Document text:
+---+

NOTE: It is recommended that the default service account has no privileges. And each named service account used observes the least privilege model.

This repository applies this patch automatically via kustomization.yaml in both clusters.

apiVersion: kustomize.config.k8s.io/v1beta1
kind: Kustomization
resources:
  - gotk-components.yaml
  - gotk-sync.yaml
patches:
  - patch: |
      - op: add
        path: /spec/template/spec/containers/0/args/-
        value: --no-cross-namespace-refs=true
    target:
      kind: Deployment
      name: "(kustomize-controller|helm-controller|notification-controller|image-reflector-controller|image-automation-controller)"
  - patch: |
      - op: add
        path: /spec/template/spec/containers/0/args/-
        value: --no-remote-bases=true
    target:
      kind: Deployment
      name: "kustomize-controller"
  - patch: |
      - op: add
        path: /spec/template/spec/containers/0/args/-
        value: --default-service-account=default
    target:
      kind: Deployment
      name: "(kustomize-controller|helm-controller)"
  - patch: |
      - op: add
        path: /spec/serviceAccountName
        value: kustomize-controller
    target:
      kind: Kustomization
      name: "flux-system"

+---+

Extracted data:
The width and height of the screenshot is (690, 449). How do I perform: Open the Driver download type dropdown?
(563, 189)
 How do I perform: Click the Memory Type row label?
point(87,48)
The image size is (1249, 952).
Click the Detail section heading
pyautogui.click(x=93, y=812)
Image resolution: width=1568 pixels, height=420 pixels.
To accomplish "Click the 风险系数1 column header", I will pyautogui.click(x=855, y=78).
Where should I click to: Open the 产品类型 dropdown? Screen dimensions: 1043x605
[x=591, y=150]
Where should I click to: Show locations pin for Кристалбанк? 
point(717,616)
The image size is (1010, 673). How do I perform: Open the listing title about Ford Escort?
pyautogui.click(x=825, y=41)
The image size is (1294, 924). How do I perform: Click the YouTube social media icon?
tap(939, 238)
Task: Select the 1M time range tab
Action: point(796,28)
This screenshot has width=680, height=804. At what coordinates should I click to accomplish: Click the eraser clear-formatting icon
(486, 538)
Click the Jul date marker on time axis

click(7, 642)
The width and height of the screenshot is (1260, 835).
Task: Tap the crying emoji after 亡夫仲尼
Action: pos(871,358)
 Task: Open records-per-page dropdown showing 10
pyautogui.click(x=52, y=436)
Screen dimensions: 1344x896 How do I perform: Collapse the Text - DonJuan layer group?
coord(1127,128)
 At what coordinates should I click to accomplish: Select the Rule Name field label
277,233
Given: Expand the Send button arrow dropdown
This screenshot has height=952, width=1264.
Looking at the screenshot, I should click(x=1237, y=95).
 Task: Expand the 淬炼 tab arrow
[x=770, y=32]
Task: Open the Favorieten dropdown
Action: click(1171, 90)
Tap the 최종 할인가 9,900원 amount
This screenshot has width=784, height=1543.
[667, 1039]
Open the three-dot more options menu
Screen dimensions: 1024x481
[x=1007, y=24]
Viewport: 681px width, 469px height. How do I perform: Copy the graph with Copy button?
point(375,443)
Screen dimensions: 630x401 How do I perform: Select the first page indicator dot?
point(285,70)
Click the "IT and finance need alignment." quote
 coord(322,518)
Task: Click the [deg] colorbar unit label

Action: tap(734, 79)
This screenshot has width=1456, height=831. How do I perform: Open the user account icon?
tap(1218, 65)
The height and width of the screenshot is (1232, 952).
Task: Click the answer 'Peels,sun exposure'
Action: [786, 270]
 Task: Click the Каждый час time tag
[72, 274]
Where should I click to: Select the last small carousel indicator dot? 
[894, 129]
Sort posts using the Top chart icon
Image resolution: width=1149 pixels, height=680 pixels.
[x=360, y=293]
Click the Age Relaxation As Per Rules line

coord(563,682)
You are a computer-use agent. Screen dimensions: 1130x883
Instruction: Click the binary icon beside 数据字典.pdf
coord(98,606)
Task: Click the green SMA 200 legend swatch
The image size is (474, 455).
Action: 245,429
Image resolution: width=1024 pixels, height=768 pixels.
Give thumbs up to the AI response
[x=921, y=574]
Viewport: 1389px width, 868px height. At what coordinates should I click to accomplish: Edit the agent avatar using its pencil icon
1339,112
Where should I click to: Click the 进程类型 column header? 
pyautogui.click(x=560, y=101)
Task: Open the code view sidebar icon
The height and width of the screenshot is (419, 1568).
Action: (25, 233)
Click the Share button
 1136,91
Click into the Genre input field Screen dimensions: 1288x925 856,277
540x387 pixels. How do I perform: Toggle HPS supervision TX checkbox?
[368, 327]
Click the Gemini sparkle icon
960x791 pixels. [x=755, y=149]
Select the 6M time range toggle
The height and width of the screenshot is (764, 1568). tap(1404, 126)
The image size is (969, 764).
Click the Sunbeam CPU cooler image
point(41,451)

+---+

Instructions:
(a) List every command-line argument value that the patches in the Flux configuration text add to a Deployment.
(b) Copy the part of the Flux configuration text starting at "NOTE: It is" and ending at "in both clusters.", renaming "repository" to "project".
(c) Summarize the Flux configuration text in two sentences.

Expected outputs:
(a)
--no-cross-namespace-refs=true
--no-remote-bases=true
--default-service-account=default

(b)
NOTE: It is recommended that the default service account has no privileges. And each named service account used observes the least privilege model.

This project applies this patch automatically via kustomization.yaml in both clusters.

(c) The text recommends that the default service account have no privileges and that each named service account follow the least privilege model. The repository applies this through kustomization.yaml in both clusters by adding arguments to the controller Deployments and by setting the service account name of the "flux-system" Kustomization to kustomize-controller.